In punycode the values n and i are both encoded as a single variable-length integer that is then ascii encoded using base36. It might seem impossible to encode two unrelated numbers as a single integer, but the clever trick punycode has is to use the length of the string (so far) as a hidden field.

For example, suppose we have a punycode string with 4 basic characters in it, and one non-basic, like AAÁAA. That will first be represented as just the basic characters ... AAAA. The 'Á' unicode value is 225 and its is position in the string 2. The trick is to multiply the value by the length plus one, and then add the position. So it becomes ((225 * (4 +1)) + 2) which is 1127, and that's how it's encoded (in variable length base 36).

To decode, you go the other way. 1127 / 5 is 225 and 1127 % 5 is 2. That's how you recover two numbers from one. But notice that the longer the string gets, you get more constrained in how big the value can be, or else the multiple won't fit in an unsigned int. In general, if the string is M characters long then you lose log M bits of width from the value.

By the time you are handling the 512th integer, you lose 9 bits of width. Using method 2, the highest value a seemingly 32-bit payload could be is actually 2^23. Not even three full bytes. Method 2 is sub-optimal.

To get back 4 bytes of control, the most efficient means is to repeat the payload character over and over.So far I've left out two other relevant details of how punycode is handled.

The first detail is that non-ascii characters are not encoded in string order, but instead are encoded is ascending order of value. The string "ÉÁ" will end up being encoded as "Á at position 1, É at position 0" because Á has a lower value (225) than É (233).

The second detail is that non-ascii characters aren't encoded as their literal values, but as a delta relative to the most recently decoded value. Since the first value has no previous value to be relative to, there's a hard-coded starting point of 128.

These little nuances make punycode very space-efficient, but also mean that a non-ascii character simply can't be decoded to a value lower than 128. The smallest delta is 0, and there is no way to express a negative delta. So if you want a number less than 128, you have to use method 1.

It also means that the best strategy for as much control over the payload as possible is to make the payload the only value in the full string, as that way we get the full width to work with from its place at the 0th position in the encoding. The string you encode ends up looking like;

 [ 'P', 'P', ... 'P', 'P', 'P' ]
    0    1       510  511  512

which will be decoded by OpenSSL as ...

pDecoded = [ 'P', 'P', ... 'P', 'P' ] 'P'
              0    1       510  511   512

with P in the overflow position, and capable of representing any value between 128 and (2^32 - 1).
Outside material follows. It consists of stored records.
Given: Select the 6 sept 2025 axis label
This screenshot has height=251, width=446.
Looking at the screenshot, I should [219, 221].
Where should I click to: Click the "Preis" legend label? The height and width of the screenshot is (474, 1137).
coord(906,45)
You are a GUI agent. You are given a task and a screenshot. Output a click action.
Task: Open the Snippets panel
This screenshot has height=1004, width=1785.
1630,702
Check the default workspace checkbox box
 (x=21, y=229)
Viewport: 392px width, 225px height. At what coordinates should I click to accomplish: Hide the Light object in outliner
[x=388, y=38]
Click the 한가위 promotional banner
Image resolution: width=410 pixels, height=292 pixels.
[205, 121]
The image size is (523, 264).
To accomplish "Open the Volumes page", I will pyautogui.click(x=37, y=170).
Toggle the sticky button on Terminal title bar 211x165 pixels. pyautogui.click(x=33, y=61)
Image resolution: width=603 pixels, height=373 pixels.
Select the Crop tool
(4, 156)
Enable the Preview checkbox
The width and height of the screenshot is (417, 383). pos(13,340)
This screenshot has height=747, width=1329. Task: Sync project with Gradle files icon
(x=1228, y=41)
All of this requires a non-standard punycode encoder and I've included a script which can craft a payload using either method 1 or method 3 as needed.

Apart from updating OpenSSL, are there other mitigations?
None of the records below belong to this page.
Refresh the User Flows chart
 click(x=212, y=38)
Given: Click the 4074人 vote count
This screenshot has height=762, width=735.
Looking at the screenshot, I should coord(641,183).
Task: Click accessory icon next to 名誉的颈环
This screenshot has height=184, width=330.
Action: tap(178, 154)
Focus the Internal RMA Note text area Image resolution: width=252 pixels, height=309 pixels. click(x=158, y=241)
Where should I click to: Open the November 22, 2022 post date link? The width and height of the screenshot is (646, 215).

Certificate Chains are passed in clear-text in most environments and a malicious chain could be blocked by rejecting TCP connections that contain a DER encoded 1.3.6.1.5.5.7.8.9 NID in a SubjectAlternateName OtherName field.

Unfortunately, this field could be split arbitrarily between two or more packets and really some kind of stateful pattern matcher is needed to block. Certificates can also be compressed, but OpenSSL 3.0.x does not support certificate compression at this time.
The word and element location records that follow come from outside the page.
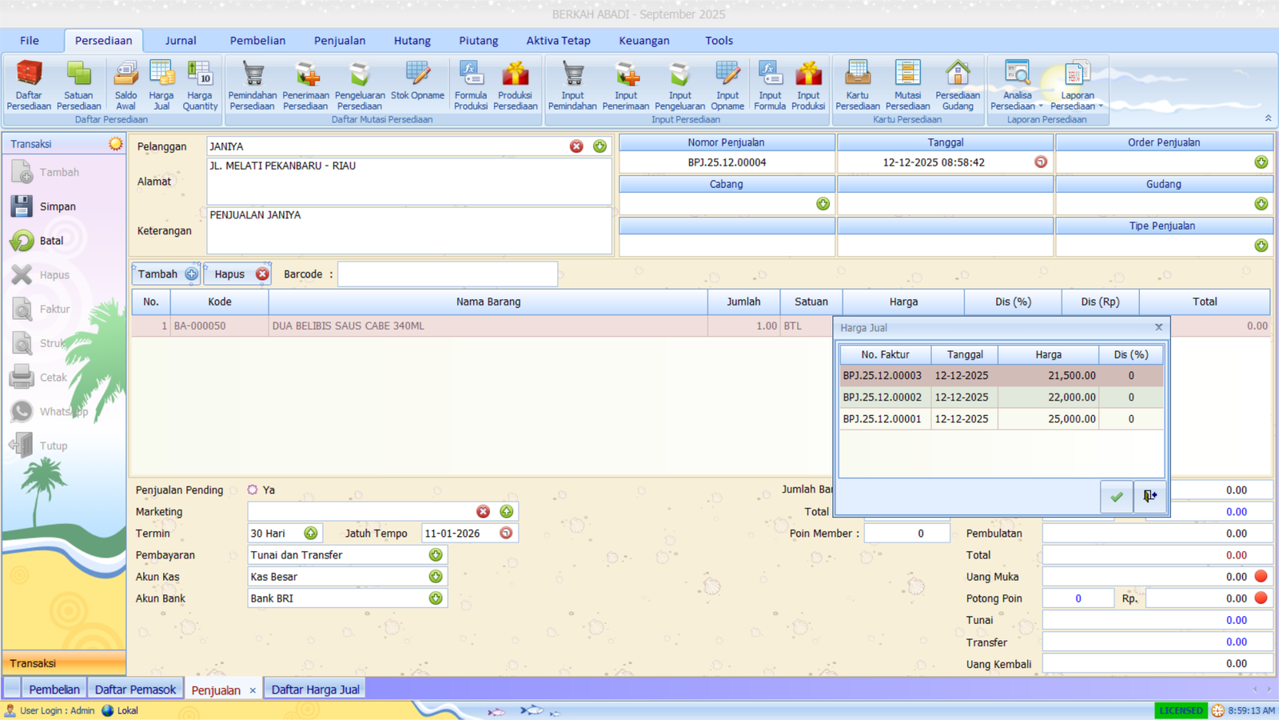
Task: Click the Tambah item button
Action: coord(165,274)
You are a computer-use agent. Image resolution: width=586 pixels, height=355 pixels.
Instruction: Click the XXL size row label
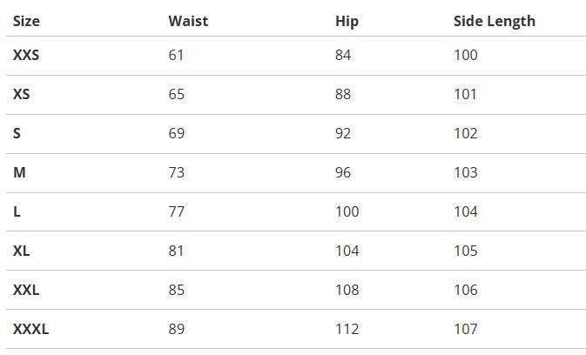[x=26, y=290]

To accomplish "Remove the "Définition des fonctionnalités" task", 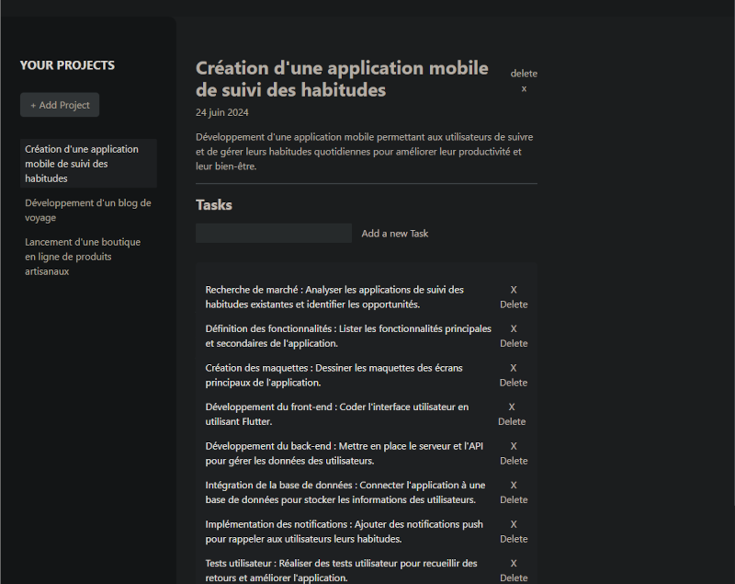I will point(514,336).
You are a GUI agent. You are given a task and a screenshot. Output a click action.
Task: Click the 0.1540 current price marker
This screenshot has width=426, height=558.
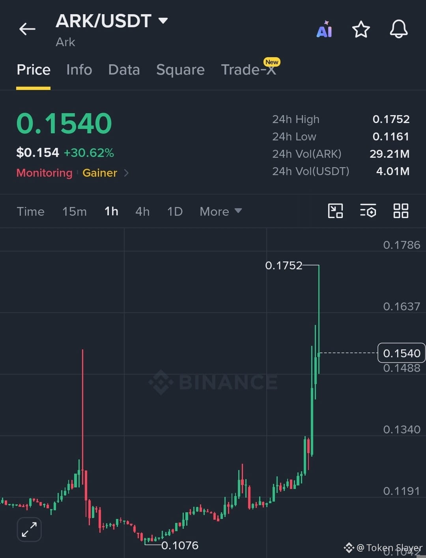[x=402, y=353]
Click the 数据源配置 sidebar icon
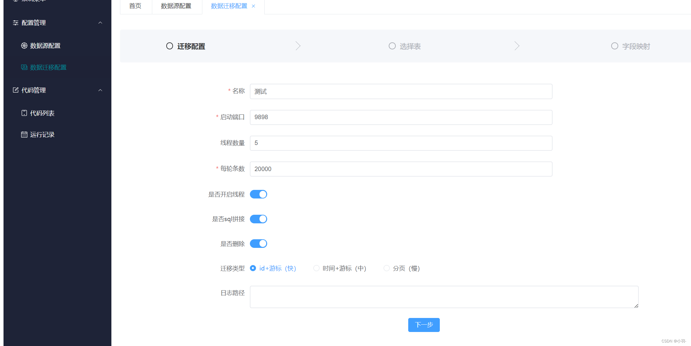The width and height of the screenshot is (691, 346). [24, 46]
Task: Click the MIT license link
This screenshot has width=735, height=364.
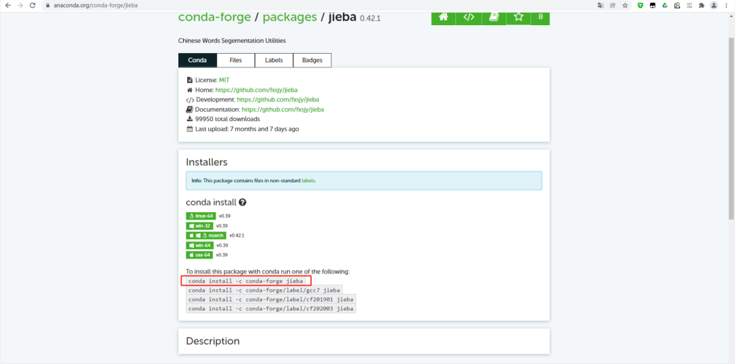Action: [x=224, y=80]
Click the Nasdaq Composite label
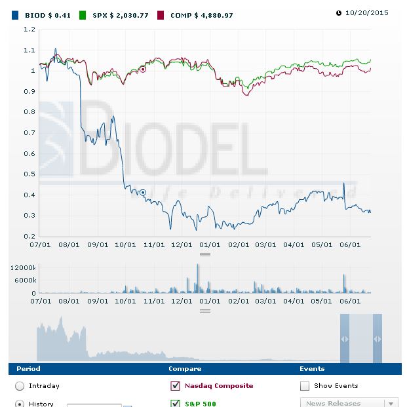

Additionally, with TLS1.3 client certificate chains are encrypted on the wire, and prior versions of TLS support encrypted certificate chains when renegotiating an existing connection. This is sometimes done for server-initiated certificate authentication. A network filter will not be effective in those cases.

How can I tell if I'm using openssl 3 in a statically linked binary?

 readelf -a [binary] | grep -i ossl_punycode_decode

will search for the vulnerable function in a statically-linked binary. Only OpenSSL >= 3.0 contains this function.